Lo abbiamo detto in passato, lo ripetiamo ora. Era il film più atteso in questa edizione numero 73 del Festival di Venezia e non ha deluso le aspettative: «Jackie» di Pablo Larraín è stato accolto da lunghi e scroscianti applausi al termine della proiezione stampa e si colloca di diritto tra i favoriti per la vittoria del premio più ambito della Mostra, il Leone d’oro.
L’irriverente biopic su Jackie Kennedy si concentra sui giorni che sono trascorsi tra la morte del marito John Fitzgerald e il suo funerale.
Nello stesso anno di «Neruda», altro bellissimo film che è stato presentato all’ultimo Festival di Cannes, Larraín racconta con il suo stile inconfondibile un’altra icona del secolo scorso: le immagini si uniscono magnificamente alle musiche, i dialoghi sono scritti con grande cura e la narrazione segue traiettorie sempre originali e mai scontate.
Malgrado l’assassinio di Kennedy sia stato più volte portato sul grande schermo, sentirlo descrivere dalle parole del personaggio di Jackie (interpretato da una straordinaria Natalie Portman) non può che emozionare e coinvolgere.
Pablo Larraín, pertanto, si conferma uno dei più importanti autori in attività, capace come pochi altri di sorprendere e reinventarsi di pellicola in pellicola, dotato di una grande maestria tecnica e di una sensibilità drammaturgica davvero rara e fuori dal comune. Potrebbe essere in lizza per i prossimi premi Oscar, ma prima punta al palmarès veneziano che verrà assegnato sabato sera.

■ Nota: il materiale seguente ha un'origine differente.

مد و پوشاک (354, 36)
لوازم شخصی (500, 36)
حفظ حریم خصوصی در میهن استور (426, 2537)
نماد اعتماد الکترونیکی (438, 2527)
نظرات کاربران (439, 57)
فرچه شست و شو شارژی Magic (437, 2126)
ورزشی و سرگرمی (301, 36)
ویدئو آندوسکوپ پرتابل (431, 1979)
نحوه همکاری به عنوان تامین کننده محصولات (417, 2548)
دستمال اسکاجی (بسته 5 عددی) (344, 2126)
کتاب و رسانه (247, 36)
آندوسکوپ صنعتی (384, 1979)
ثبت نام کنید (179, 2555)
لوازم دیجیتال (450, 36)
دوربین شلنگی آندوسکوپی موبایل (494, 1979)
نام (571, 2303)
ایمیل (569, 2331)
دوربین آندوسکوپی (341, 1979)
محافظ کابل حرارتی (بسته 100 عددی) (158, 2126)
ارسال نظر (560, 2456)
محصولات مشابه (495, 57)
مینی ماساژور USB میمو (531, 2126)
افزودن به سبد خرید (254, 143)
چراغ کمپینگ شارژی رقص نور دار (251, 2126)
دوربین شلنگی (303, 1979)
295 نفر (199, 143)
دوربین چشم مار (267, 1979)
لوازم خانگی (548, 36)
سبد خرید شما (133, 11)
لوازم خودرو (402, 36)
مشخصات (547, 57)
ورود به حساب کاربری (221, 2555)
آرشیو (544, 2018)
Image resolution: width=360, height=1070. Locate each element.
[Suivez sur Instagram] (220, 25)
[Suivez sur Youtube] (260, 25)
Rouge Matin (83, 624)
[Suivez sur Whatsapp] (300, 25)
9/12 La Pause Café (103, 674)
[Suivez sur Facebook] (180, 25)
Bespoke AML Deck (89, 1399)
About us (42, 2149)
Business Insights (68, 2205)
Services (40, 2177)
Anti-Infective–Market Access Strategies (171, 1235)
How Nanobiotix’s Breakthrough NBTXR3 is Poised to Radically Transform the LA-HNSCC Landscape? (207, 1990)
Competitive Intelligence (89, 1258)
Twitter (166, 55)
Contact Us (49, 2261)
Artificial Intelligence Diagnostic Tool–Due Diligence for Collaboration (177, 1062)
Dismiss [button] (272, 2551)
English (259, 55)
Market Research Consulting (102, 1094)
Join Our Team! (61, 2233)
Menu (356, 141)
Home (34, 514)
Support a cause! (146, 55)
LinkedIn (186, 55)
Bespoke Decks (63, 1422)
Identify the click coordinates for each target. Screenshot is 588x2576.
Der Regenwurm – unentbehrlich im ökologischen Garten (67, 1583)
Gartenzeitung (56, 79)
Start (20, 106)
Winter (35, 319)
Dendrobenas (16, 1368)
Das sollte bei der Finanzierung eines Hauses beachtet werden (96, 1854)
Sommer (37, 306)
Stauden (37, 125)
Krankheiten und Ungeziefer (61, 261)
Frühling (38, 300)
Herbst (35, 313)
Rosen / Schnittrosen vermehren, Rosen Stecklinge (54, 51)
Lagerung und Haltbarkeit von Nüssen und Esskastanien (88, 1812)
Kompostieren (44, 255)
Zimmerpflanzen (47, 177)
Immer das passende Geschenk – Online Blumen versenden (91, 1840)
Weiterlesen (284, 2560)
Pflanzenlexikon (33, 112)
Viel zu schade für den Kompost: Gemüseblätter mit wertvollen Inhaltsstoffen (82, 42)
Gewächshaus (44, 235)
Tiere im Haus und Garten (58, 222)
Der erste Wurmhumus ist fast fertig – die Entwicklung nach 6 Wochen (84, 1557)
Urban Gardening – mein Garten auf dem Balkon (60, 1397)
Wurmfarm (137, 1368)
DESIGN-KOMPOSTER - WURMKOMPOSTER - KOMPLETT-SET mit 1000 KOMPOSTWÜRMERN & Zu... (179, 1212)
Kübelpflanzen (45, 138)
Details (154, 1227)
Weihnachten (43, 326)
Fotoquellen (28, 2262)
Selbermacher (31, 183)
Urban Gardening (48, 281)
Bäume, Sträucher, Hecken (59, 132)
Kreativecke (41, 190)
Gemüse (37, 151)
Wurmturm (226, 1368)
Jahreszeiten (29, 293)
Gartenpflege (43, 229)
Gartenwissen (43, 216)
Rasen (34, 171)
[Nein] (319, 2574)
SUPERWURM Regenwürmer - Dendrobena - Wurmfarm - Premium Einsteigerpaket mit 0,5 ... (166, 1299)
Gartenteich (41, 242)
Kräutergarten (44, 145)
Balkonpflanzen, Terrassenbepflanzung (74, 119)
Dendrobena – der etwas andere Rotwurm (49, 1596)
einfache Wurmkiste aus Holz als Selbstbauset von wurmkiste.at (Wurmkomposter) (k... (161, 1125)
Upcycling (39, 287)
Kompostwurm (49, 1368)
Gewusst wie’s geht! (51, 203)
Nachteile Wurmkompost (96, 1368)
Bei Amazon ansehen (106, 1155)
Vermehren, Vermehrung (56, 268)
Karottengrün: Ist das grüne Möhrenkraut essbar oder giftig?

Decisamente meno significativo, purtroppo, è il nuovo film di Terrence Malick, «Voyage of Time». È un documentario sulla genesi dell’universo e sullo scorrere del tempo, una sorta di sinfonia visiva con immagini che toccano il nostro passato e il nostro presente.
Il regista di «The Tree of Life» continua a sviluppare le riflessioni del suo cinema recente, tuttavia finisce per ripetersi con una voce narrante più fastidiosa che efficace e un montaggio poco coeso e non sempre coerente.